Unfortunately Japanese compensates for its elegant lack of plurals with its own needlessly complicated counting system. The word for one is "ichi", but if you're counting small animals like cats then it's ippiki, or if it's people then it's hitori, or for flat things it's ichimai. So you don't say "ichi neko" (one cat), you say "ippiki neko" (one cat). But that's dumb because you're not adding information, right? If you say "ippiki neko" then we know it's a small animal because you said neko, which is a kind of small animal, so can't you just say "ichi neko"? You dummies!

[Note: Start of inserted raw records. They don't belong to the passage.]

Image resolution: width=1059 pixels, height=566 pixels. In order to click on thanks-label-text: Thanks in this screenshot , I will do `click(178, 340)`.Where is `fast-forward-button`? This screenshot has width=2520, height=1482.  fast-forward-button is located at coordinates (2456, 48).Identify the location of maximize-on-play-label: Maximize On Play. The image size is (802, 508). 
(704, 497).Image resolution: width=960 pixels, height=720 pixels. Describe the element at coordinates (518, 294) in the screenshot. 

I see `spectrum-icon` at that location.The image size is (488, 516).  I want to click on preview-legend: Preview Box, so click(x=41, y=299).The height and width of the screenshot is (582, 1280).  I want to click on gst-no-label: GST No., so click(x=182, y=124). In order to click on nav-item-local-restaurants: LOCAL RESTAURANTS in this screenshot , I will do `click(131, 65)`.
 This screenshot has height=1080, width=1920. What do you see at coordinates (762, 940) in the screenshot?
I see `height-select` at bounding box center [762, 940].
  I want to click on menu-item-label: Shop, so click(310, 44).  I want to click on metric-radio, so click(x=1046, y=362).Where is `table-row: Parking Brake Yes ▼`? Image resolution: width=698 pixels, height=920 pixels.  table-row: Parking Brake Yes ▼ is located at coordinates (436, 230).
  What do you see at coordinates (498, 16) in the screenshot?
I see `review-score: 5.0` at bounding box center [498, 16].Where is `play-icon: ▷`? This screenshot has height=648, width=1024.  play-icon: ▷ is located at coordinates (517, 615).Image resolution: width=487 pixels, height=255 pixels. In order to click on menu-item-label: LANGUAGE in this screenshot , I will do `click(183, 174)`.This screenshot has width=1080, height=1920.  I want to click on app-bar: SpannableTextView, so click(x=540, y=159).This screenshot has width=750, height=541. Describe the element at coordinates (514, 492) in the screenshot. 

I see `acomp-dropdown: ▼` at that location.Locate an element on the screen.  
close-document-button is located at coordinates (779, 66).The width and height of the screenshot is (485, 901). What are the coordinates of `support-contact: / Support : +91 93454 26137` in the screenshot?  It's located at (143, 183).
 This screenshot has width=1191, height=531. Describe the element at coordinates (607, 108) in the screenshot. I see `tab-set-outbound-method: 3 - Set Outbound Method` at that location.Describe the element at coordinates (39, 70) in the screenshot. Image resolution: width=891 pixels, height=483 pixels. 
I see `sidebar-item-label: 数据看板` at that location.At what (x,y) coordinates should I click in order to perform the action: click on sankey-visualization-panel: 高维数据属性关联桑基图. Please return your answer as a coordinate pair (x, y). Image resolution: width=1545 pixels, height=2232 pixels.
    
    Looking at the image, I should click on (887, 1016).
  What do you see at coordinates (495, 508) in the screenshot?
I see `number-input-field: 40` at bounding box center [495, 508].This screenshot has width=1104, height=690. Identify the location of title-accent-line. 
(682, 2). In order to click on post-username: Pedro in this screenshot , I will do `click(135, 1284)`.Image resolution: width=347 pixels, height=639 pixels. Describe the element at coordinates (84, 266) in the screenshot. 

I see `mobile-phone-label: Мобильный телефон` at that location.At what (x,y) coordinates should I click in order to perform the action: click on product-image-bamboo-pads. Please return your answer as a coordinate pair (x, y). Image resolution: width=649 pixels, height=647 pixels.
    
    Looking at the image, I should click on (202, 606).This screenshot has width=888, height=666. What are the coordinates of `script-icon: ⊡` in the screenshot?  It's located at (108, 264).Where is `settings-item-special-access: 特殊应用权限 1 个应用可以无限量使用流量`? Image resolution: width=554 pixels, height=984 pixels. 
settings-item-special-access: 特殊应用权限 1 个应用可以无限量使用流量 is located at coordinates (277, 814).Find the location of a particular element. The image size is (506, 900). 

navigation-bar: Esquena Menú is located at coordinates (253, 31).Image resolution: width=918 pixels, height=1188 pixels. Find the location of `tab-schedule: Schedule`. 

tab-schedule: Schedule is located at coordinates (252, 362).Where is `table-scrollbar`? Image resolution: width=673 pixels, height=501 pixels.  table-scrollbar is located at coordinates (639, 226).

The mistake I often hear European speakers make is, eg, saying "I don't know what is this" instead of "I don't know what this is". That's another fucking hard English thing - to formulate questions you have to re-order the sentence ("This / is / a cat" vs "Is / this / a cat?"), which isn't true of lots of other languages - eg in Japanese you just say "This is cat" and then put "ka" on the end to make it a question.